Herr Pueblo (allein): «Und überhaupt, wieso reden die hier immer von Gesundheitsgästen? Ich bin doch Patient…vielleicht sollte ich das mal mitteilen. Aber wem und wie?»

Donnerstag:
Chirurgische Station, Medikamentenschrank. Die Fachangestellte Gesundheit (FaGe) hat versehentlich eine falsche Dosis des Blutdruckmittels für eine Patientin bereitgestellt. Zum Glück bemerkt es der verantwortliche Pflegefachmann, wechselt es aus – sagt jedoch nichts und murmelt vor sich hin: «Die jungen Leute von heute haben nur das Handy im Kopf, bei der Arbeit sind sie zerstreut wie Pusteblumen. Typisch Generation Z.» Plötzlich leuchtet es über der Klimaanlage, die FBT-Stimme ertönt: «Feedbackregel Nr. 4: Feedback geben ist Führungsaufgabe. Wer das nicht beachtet, führt nicht.Ohne Feedback ist der Fehler von heute der Standard von morgen. STATEMENT 4: Hier gilt die «F -Alliteration»: Fehler feiern, nicht vertuschen! Nur durch eine Fehleranerkennung entwickeln wir uns. Übrigens: Lob sollte öfters verbalisiert werden. UNDER STATEMENT 1: Verpasstes Lob = verpasste Gelegenheit!»

Freitag:
Im Office von CEO A. D. Müller. Am Telefon Frau Müller-Hoffenheim: «Hallo Darling, bitte denk daran, heute Abend sind wir bei den Nachbarn eingeladen.» – «Ach, das hatte ich ganz vergessen. Heute Abend habe ich die Sitzung mit dem Verwaltungsrat.» – «Schon wieder? Wann beginnst du endlich, auch private Termine in deine Agenda einzutragen? Freunde sollten uns auch wichtig sein.» – «Jetzt wird’ nicht gleich wieder so gereizt! Du weisst doch genau, dass ich Beruf und Privates zu trennen habe!» Herrn Müllers Bildschirm leuchtet neonpink. «Feedbackregel Nr. 5: Fühlen Sie sich nicht angegriffen, wenn Ihnen jemand Feedback gibt.

 

STATEMENT 5: UNDERSTATEMENT 2: Sie sollten zumindest über zeitliche Einteilungen und Ihre Ziele reflektieren, um gegenseitige Veränderungen zu bewirken.»

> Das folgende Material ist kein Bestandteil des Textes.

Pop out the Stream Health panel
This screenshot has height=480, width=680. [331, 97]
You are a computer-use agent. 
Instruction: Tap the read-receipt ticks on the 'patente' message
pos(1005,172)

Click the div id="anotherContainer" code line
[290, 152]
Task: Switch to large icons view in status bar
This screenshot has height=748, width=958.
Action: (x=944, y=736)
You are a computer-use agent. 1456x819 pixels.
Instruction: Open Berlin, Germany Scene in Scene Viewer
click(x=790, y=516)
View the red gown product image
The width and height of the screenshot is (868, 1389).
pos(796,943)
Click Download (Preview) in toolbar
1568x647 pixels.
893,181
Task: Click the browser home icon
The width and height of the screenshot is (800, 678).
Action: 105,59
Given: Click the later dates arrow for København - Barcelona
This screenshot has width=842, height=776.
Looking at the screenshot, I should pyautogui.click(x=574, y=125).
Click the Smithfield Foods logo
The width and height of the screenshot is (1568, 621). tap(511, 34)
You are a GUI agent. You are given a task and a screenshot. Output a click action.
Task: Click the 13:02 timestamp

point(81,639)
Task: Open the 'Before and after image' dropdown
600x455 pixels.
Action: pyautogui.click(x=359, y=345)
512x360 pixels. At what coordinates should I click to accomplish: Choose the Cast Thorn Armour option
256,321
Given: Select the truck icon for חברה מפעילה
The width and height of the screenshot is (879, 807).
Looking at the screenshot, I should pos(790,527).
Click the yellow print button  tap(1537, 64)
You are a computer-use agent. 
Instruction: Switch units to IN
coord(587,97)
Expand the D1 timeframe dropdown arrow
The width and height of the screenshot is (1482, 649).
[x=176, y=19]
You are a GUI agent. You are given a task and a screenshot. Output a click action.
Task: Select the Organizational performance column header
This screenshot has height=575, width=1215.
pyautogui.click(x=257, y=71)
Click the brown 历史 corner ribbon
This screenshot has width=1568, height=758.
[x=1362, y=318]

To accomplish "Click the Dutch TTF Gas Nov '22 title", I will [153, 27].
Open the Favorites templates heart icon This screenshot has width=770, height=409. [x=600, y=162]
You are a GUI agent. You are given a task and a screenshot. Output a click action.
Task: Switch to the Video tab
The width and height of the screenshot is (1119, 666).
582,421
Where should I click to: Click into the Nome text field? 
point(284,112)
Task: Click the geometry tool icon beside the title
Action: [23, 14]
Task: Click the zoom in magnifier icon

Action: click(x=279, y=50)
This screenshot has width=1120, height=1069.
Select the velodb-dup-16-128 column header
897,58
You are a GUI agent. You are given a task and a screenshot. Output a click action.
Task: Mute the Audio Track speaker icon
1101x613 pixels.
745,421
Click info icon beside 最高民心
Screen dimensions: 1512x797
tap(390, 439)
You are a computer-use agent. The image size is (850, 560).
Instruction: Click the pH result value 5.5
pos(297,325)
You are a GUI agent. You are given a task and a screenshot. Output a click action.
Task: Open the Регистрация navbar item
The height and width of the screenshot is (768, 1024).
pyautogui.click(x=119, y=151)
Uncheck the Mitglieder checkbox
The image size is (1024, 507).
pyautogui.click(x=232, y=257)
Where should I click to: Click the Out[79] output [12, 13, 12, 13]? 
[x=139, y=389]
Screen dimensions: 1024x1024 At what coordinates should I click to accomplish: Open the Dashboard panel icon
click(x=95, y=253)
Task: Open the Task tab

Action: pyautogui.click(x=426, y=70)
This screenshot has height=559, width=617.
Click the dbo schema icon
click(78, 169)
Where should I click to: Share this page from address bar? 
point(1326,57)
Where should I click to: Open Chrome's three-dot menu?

Schlussfolgerungen (erstes FBT-Protokoll)
Ob der Feedbacktomograph (FBT) bis zum Jahr 2026 im Schweizer Gesundheitswesen zugelassen sein wird und flächendeckend eingesetzt werden kann, ist unsicher. Schön wäre es jedoch, wenn so eine «Rückmeldung» im Gesundheitswesen selbstverständlich genutzt wird, um blinde Flecken zu erschliessen, Prozesse und Outcome zu optimieren, letztendlich Mitarbeitende wie Patienten – kurz gesagt: die Menschen – ins Zentrum zu stellen.

 

Viele gute Ansätze wie Befragungen von Patienten, Mitarbeitenden und Zuweisern gibt es bereits. Es gilt, diese Ansätze richtig abzustimmen, sie technisch dem Stand der Zeit anzupassen und vor allem die Ergebnisse transparent und sicher zu behandeln. Denn Feedback-Kultur funktioniert nur als Kreislauf: Wer rückkoppelt, will Veränderungen herbeiführen respektive wahrnehmen. Selbstverständlich genügt es nicht, einfach Fragebögen zu verteilen. Offenheit, Transparenz, letztendlich Vorleben sind – auf allen Hierarchiestufen, in allen Professionen, im Berufsalltag wie in der Ausbildung – das A und O.